Our main source of drunk food and shenanigans, Grand River is flowing with Spartans on any given night of the week. With those shenanigans comes the MSU Police to keep the peace and kill our buzz.  If you want to stay clean and keep yourself out of the clink, you may want to avoid doing these things:


8.) Jaywalking:
Ain’t nobody got time for crosswalks when Noodles and Co. is just across the street and you need to get there this second or you’ll die. That’s the mindset that sends students flying across Grand River without looking both ways. This could get them charged with jaywalking, or more likely, hit by a CATA bus.
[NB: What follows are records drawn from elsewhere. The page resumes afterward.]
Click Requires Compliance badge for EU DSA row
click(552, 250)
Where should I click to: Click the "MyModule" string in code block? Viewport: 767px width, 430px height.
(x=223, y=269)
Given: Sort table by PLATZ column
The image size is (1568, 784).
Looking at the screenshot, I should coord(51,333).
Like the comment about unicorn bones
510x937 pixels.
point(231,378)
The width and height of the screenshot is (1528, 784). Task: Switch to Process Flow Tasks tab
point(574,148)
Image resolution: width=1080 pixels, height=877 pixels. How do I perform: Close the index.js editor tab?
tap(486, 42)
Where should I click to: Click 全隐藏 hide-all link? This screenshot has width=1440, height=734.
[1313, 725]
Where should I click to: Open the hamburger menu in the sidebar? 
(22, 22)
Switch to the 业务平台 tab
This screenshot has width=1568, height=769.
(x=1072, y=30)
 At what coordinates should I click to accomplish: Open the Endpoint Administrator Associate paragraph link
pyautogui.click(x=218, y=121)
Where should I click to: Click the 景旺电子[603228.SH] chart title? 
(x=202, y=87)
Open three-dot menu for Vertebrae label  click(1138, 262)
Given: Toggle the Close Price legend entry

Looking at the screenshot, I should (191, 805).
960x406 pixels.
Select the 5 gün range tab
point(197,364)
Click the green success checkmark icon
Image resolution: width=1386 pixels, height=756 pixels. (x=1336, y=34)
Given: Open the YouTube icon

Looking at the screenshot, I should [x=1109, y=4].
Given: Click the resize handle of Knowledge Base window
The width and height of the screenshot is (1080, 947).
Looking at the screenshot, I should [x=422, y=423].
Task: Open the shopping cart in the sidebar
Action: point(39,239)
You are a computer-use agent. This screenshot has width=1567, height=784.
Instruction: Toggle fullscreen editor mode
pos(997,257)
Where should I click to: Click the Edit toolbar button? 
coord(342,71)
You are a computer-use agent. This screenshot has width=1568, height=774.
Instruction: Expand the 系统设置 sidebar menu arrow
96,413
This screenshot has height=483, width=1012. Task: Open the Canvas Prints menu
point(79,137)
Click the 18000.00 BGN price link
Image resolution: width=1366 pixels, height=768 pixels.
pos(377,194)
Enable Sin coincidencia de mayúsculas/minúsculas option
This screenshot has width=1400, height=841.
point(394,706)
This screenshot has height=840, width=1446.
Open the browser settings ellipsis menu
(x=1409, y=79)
7.) Using Your Brother’s Friend’s Cousin’s ID:
Fake IDs are beautiful, until you get caught. You can order a sketchy one online that will never work, or you can find someone that knows someone that kind of looks like you and use their ID that will sometimes work. Either way, you’re chancing a run-in with the fuzz every time you try to get into Rick’s.   


6.) Peeing in an Alley:
When you gotta go, you gotta go, but getting caught bare-assed, mid-wiz, in a brick alley with police lights in your face, is not a pretty way to go. We know it’s difficult to hold all that alcohol inside your body, but use the buddy system. Ask your bud if they’ve used the restroom before you leave the bar, tell them to pee behind random houses or dumpsters where police are less present before you get to Grand River, and above all, just keep it in your bladder.


5.) Yelling “Go Blue”:
A classic case of disturbing the peace. This punk is obviously just looking for a fight yelling such obscenities on Grand River. It’s best not to get involved with such unruly citizen;, just step back and let the po-po take care of the rest.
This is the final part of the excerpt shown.